*** DATA FOR REVIEW Section Begins ***

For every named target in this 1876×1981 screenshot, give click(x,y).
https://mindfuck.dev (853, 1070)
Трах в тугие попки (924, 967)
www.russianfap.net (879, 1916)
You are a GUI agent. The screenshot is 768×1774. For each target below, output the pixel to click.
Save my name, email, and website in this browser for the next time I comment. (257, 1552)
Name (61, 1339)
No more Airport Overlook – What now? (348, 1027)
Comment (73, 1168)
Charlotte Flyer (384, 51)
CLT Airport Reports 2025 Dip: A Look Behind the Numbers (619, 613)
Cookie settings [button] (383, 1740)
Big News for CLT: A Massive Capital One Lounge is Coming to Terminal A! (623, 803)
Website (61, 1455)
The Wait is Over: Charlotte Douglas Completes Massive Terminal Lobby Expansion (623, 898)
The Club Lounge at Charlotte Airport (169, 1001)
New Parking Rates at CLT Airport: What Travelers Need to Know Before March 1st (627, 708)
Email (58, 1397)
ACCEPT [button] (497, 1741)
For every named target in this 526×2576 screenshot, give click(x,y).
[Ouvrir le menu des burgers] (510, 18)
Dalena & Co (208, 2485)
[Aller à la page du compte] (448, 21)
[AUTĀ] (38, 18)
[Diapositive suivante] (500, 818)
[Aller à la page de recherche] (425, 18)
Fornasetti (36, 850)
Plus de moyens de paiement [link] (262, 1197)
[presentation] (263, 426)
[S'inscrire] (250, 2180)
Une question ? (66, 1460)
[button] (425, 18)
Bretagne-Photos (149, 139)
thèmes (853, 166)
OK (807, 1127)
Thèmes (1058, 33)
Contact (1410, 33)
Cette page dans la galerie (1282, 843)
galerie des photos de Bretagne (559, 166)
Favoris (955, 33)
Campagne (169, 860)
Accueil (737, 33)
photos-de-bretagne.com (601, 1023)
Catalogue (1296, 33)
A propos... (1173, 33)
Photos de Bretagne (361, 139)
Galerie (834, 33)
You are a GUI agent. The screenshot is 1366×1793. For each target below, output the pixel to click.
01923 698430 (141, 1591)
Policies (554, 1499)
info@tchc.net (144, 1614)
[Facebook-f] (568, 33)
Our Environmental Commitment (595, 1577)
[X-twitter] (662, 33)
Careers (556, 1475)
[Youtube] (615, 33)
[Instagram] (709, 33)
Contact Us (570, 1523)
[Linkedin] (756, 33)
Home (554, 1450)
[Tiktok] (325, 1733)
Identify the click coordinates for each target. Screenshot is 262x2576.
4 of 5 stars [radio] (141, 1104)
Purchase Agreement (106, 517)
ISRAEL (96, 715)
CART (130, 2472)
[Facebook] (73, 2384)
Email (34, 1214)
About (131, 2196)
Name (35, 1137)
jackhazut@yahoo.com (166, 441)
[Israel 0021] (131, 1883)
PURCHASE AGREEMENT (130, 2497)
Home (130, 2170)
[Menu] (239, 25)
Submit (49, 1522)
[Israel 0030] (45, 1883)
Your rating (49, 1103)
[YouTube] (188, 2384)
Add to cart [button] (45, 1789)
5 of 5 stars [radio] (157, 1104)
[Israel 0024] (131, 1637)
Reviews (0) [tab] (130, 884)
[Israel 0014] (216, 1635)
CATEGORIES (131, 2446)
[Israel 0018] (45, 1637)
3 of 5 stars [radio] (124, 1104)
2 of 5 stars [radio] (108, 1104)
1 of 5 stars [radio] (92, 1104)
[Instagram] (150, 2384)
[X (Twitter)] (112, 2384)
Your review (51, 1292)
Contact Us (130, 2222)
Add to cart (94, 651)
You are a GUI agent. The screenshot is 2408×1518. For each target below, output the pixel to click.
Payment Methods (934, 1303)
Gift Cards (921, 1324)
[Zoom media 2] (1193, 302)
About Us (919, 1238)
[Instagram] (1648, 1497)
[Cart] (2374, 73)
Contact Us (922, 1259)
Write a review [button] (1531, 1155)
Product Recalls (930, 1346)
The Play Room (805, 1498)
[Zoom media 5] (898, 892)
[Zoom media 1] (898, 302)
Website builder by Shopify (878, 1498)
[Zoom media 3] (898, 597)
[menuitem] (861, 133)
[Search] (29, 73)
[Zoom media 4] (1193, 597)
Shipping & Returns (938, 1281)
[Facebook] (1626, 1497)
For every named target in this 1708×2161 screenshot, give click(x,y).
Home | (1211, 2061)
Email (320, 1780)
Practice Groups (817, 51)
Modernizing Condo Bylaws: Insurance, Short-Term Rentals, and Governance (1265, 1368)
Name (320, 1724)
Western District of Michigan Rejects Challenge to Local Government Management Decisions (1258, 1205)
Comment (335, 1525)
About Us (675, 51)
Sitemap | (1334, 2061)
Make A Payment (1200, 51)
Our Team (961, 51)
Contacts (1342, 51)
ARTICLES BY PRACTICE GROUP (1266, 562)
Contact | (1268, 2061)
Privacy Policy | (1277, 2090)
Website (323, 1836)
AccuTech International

*** DATA FOR REVIEW Section Ends ***

WHAT THIS TASK INVOLVES.
Each line from the start of the listing above through the line containing "[Diapositive suivante] (500, 818)" must be reproduced exactly. Leave out the rest.

ANSWER TO THE EXERCISE.
For every named target in this 1876×1981 screenshot, give click(x,y).
https://mindfuck.dev (853, 1070)
Трах в тугие попки (924, 967)
www.russianfap.net (879, 1916)
You are a GUI agent. The screenshot is 768×1774. For each target below, output the pixel to click.
Save my name, email, and website in this browser for the next time I comment. (257, 1552)
Name (61, 1339)
No more Airport Overlook – What now? (348, 1027)
Comment (73, 1168)
Charlotte Flyer (384, 51)
CLT Airport Reports 2025 Dip: A Look Behind the Numbers (619, 613)
Cookie settings [button] (383, 1740)
Big News for CLT: A Massive Capital One Lounge is Coming to Terminal A! (623, 803)
Website (61, 1455)
The Wait is Over: Charlotte Douglas Completes Massive Terminal Lobby Expansion (623, 898)
The Club Lounge at Charlotte Airport (169, 1001)
New Parking Rates at CLT Airport: What Travelers Need to Know Before March 1st (627, 708)
Email (58, 1397)
ACCEPT [button] (497, 1741)
For every named target in this 526×2576 screenshot, give click(x,y).
[Ouvrir le menu des burgers] (510, 18)
Dalena & Co (208, 2485)
[Aller à la page du compte] (448, 21)
[AUTĀ] (38, 18)
[Diapositive suivante] (500, 818)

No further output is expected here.